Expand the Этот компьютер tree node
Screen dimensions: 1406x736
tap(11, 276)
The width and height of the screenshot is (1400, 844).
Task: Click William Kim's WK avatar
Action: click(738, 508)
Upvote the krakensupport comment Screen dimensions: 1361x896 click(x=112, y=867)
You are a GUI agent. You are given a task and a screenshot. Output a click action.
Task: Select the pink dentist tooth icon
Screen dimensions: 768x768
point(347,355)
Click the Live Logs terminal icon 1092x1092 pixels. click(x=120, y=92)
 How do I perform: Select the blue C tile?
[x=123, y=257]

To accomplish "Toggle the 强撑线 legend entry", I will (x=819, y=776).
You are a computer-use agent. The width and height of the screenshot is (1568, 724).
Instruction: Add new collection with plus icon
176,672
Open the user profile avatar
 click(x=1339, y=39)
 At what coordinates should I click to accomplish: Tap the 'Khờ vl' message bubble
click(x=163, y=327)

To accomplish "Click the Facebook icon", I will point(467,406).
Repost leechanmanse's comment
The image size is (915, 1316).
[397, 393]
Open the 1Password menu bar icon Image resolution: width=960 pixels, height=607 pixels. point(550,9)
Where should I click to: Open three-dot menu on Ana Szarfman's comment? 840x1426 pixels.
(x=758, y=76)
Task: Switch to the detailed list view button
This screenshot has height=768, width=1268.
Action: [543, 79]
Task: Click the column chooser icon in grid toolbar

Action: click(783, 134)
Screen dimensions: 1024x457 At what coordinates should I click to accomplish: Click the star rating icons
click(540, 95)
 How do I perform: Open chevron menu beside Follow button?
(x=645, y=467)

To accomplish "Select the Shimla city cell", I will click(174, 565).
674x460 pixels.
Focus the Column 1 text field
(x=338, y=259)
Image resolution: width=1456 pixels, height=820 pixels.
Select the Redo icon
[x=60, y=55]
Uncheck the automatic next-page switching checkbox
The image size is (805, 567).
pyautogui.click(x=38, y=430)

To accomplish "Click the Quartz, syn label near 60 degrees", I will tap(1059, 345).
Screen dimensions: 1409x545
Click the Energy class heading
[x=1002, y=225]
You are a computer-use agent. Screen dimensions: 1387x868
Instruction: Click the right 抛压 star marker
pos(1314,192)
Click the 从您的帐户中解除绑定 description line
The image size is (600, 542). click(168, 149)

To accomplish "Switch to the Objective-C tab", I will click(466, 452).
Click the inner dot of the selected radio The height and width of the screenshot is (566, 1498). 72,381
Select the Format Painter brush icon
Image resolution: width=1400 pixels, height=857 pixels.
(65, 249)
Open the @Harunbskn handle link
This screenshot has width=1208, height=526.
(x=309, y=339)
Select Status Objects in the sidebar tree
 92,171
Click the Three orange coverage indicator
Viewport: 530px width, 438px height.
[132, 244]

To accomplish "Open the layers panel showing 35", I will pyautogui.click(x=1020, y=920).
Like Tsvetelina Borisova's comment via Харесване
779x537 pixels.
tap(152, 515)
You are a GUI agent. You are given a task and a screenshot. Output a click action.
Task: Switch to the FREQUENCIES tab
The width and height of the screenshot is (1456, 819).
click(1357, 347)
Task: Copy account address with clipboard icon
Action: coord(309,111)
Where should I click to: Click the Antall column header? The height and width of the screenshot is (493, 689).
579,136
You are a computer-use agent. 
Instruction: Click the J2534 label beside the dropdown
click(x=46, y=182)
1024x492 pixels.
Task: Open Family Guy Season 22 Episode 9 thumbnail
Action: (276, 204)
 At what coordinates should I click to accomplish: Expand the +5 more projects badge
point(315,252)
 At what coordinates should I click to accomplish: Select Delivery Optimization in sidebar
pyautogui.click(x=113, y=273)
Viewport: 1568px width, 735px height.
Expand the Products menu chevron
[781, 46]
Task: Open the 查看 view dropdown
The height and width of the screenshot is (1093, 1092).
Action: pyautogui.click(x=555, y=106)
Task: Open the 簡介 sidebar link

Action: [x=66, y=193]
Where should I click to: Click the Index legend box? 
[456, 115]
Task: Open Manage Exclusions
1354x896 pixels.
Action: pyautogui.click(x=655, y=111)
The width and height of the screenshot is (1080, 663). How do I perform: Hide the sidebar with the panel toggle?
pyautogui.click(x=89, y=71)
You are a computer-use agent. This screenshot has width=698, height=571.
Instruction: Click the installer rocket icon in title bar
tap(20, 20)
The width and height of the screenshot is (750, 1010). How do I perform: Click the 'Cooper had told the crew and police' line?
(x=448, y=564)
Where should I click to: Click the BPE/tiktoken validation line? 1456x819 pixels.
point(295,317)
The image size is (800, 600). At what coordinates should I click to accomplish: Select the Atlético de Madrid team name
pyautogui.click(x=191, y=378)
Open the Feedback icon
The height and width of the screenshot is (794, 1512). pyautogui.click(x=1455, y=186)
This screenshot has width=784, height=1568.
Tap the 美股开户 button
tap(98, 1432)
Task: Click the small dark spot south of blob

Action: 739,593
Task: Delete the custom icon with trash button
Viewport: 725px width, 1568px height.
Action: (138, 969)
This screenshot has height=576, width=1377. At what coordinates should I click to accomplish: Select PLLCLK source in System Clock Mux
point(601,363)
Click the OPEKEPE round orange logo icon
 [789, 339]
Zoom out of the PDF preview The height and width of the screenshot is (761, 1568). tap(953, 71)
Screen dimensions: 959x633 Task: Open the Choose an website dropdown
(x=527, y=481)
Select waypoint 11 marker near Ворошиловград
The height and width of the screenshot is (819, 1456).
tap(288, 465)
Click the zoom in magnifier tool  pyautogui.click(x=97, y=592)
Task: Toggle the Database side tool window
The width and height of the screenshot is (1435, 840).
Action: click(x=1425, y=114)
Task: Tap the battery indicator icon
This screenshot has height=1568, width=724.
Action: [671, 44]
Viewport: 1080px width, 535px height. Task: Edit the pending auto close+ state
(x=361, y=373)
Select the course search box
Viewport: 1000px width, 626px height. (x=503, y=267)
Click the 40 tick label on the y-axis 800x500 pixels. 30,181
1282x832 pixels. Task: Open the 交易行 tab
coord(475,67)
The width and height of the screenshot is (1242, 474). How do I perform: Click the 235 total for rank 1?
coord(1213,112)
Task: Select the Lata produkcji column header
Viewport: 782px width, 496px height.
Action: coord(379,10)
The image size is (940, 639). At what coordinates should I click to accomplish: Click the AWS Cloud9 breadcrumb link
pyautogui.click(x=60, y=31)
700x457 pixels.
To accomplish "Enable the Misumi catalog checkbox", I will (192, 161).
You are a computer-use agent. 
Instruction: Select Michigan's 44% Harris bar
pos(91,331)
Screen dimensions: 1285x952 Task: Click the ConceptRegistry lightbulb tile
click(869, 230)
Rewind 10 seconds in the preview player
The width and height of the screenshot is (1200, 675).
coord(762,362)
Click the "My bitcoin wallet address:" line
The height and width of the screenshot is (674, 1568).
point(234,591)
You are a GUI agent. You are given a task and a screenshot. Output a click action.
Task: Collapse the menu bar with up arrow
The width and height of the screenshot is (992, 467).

━━━━━━━━━━━━━━━━━━━━━━━━━━━━━━

Could you turn every line of the items above into a JSON list of strings, one string per line, with blank lines left out?

▶ **COMPLETE ANSWER**:
[
  "Expand the Этот компьютер tree node",
  "Screen dimensions: 1406x736",
  "tap(11, 276)",
  "The width and height of the screenshot is (1400, 844).",
  "Task: Click William Kim's WK avatar",
  "Action: click(738, 508)",
  "Upvote the krakensupport comment Screen dimensions: 1361x896 click(x=112, y=867)",
  "You are a GUI agent. You are given a task and a screenshot. Output a click action.",
  "Task: Select the pink dentist tooth icon",
  "Screen dimensions: 768x768",
  "point(347,355)",
  "Click the Live Logs terminal icon 1092x1092 pixels. click(x=120, y=92)",
  " How do I perform: Select the blue C tile?",
  "[x=123, y=257]",
  "To accomplish \"Toggle the 强撑线 legend entry\", I will (x=819, y=776).",
  "You are a computer-use agent. The width and height of the screenshot is (1568, 724).",
  "Instruction: Add new collection with plus icon",
  "176,672",
  "Open the user profile avatar",
  " click(x=1339, y=39)",
  " At what coordinates should I click to accomplish: Tap the 'Khờ vl' message bubble",
  "click(x=163, y=327)",
  "To accomplish \"Click the Facebook icon\", I will point(467,406).",
  "Repost leechanmanse's comment",
  "The image size is (915, 1316).",
  "[397, 393]",
  "Open the 1Password menu bar icon Image resolution: width=960 pixels, height=607 pixels. point(550,9)",
  "Where should I click to: Open three-dot menu on Ana Szarfman's comment? 840x1426 pixels.",
  "(x=758, y=76)",
  "Task: Switch to the detailed list view button",
  "This screenshot has height=768, width=1268.",
  "Action: [543, 79]",
  "Task: Click the column chooser icon in grid toolbar",
  "Action: click(783, 134)",
  "Screen dimensions: 1024x457 At what coordinates should I click to accomplish: Click the star rating icons",
  "click(540, 95)",
  " How do I perform: Open chevron menu beside Follow button?",
  "(x=645, y=467)",
  "To accomplish \"Select the Shimla city cell\", I will click(174, 565).",
  "674x460 pixels.",
  "Focus the Column 1 text field",
  "(x=338, y=259)",
  "Image resolution: width=1456 pixels, height=820 pixels.",
  "Select the Redo icon",
  "[x=60, y=55]",
  "Uncheck the automatic next-page switching checkbox",
  "The image size is (805, 567).",
  "pyautogui.click(x=38, y=430)",
  "To accomplish \"Click the Quartz, syn label near 60 degrees\", I will tap(1059, 345).",
  "Screen dimensions: 1409x545",
  "Click the Energy class heading",
  "[x=1002, y=225]",
  "You are a computer-use agent. Screen dimensions: 1387x868",
  "Instruction: Click the right 抛压 star marker",
  "pos(1314,192)",
  "Click the 从您的帐户中解除绑定 description line",
  "The image size is (600, 542). click(168, 149)",
  "To accomplish \"Switch to the Objective-C tab\", I will click(466, 452).",
  "Click the inner dot of the selected radio The height and width of the screenshot is (566, 1498). 72,381",
  "Select the Format Painter brush icon",
  "Image resolution: width=1400 pixels, height=857 pixels.",
  "(65, 249)",
  "Open the @Harunbskn handle link",
  "This screenshot has width=1208, height=526.",
  "(x=309, y=339)",
  "Select Status Objects in the sidebar tree",
  " 92,171",
  "Click the Three orange coverage indicator",
  "Viewport: 530px width, 438px height.",
  "[132, 244]",
  "To accomplish \"Open the layers panel showing 35\", I will pyautogui.click(x=1020, y=920).",
  "Like Tsvetelina Borisova's comment via Харесване",
  "779x537 pixels.",
  "tap(152, 515)",
  "You are a GUI agent. You are given a task and a screenshot. Output a click action.",
  "Task: Switch to the FREQUENCIES tab",
  "The width and height of the screenshot is (1456, 819).",
  "click(1357, 347)",
  "Task: Copy account address with clipboard icon",
  "Action: coord(309,111)",
  "Where should I click to: Click the Antall column header? The height and width of the screenshot is (493, 689).",
  "579,136",
  "You are a computer-use agent. ",
  "Instruction: Click the J2534 label beside the dropdown",
  "click(x=46, y=182)",
  "1024x492 pixels.",
  "Task: Open Family Guy Season 22 Episode 9 thumbnail",
  "Action: (276, 204)",
  " At what coordinates should I click to accomplish: Expand the +5 more projects badge",
  "point(315,252)",
  " At what coordinates should I click to accomplish: Select Delivery Optimization in sidebar",
  "pyautogui.click(x=113, y=273)",
  "Viewport: 1568px width, 735px height.",
  "Expand the Products menu chevron",
  "[781, 46]",
  "Task: Open the 查看 view dropdown",
  "The height and width of the screenshot is (1093, 1092).",
  "Action: pyautogui.click(x=555, y=106)",
  "Task: Open the 簡介 sidebar link",
  "Action: [x=66, y=193]",
  "Where should I click to: Click the Index legend box? ",
  "[456, 115]",
  "Task: Open Manage Exclusions",
  "1354x896 pixels.",
  "Action: pyautogui.click(x=655, y=111)",
  "The width and height of the screenshot is (1080, 663). How do I perform: Hide the sidebar with the panel toggle?",
  "pyautogui.click(x=89, y=71)",
  "You are a computer-use agent. This screenshot has width=698, height=571.",
  "Instruction: Click the installer rocket icon in title bar",
  "tap(20, 20)",
  "The width and height of the screenshot is (750, 1010). How do I perform: Click the 'Cooper had told the crew and police' line?",
  "(x=448, y=564)",
  "Where should I click to: Click the BPE/tiktoken validation line? 1456x819 pixels.",
  "point(295,317)",
  "The image size is (800, 600). At what coordinates should I click to accomplish: Select the Atlético de Madrid team name",
  "pyautogui.click(x=191, y=378)",
  "Open the Feedback icon",
  "The height and width of the screenshot is (794, 1512). pyautogui.click(x=1455, y=186)",
  "This screenshot has width=784, height=1568.",
  "Tap the 美股开户 button",
  "tap(98, 1432)",
  "Task: Click the small dark spot south of blob",
  "Action: 739,593",
  "Task: Delete the custom icon with trash button",
  "Viewport: 725px width, 1568px height.",
  "Action: (138, 969)",
  "This screenshot has height=576, width=1377. At what coordinates should I click to accomplish: Select PLLCLK source in System Clock Mux",
  "point(601,363)",
  "Click the OPEKEPE round orange logo icon",
  " [789, 339]",
  "Zoom out of the PDF preview The height and width of the screenshot is (761, 1568). tap(953, 71)",
  "Screen dimensions: 959x633 Task: Open the Choose an website dropdown",
  "(x=527, y=481)",
  "Select waypoint 11 marker near Ворошиловград",
  "The height and width of the screenshot is (819, 1456).",
  "tap(288, 465)",
  "Click the zoom in magnifier tool  pyautogui.click(x=97, y=592)",
  "Task: Toggle the Database side tool window",
  "The width and height of the screenshot is (1435, 840).",
  "Action: click(x=1425, y=114)",
  "Task: Tap the battery indicator icon",
  "This screenshot has height=1568, width=724.",
  "Action: [671, 44]",
  "Viewport: 1080px width, 535px height. Task: Edit the pending auto close+ state",
  "(x=361, y=373)",
  "Select the course search box",
  "Viewport: 1000px width, 626px height. (x=503, y=267)",
  "Click the 40 tick label on the y-axis 800x500 pixels. 30,181",
  "1282x832 pixels. Task: Open the 交易行 tab",
  "coord(475,67)",
  "The width and height of the screenshot is (1242, 474). How do I perform: Click the 235 total for rank 1?",
  "coord(1213,112)",
  "Task: Select the Lata produkcji column header",
  "Viewport: 782px width, 496px height.",
  "Action: coord(379,10)",
  "The image size is (940, 639). At what coordinates should I click to accomplish: Click the AWS Cloud9 breadcrumb link",
  "pyautogui.click(x=60, y=31)",
  "700x457 pixels.",
  "To accomplish \"Enable the Misumi catalog checkbox\", I will (192, 161).",
  "You are a computer-use agent. ",
  "Instruction: Select Michigan's 44% Harris bar",
  "pos(91,331)",
  "Screen dimensions: 1285x952 Task: Click the ConceptRegistry lightbulb tile",
  "click(869, 230)",
  "Rewind 10 seconds in the preview player",
  "The width and height of the screenshot is (1200, 675).",
  "coord(762,362)",
  "Click the \"My bitcoin wallet address:\" line",
  "The height and width of the screenshot is (674, 1568).",
  "point(234,591)",
  "You are a GUI agent. You are given a task and a screenshot. Output a click action.",
  "Task: Collapse the menu bar with up arrow",
  "The width and height of the screenshot is (992, 467)."
]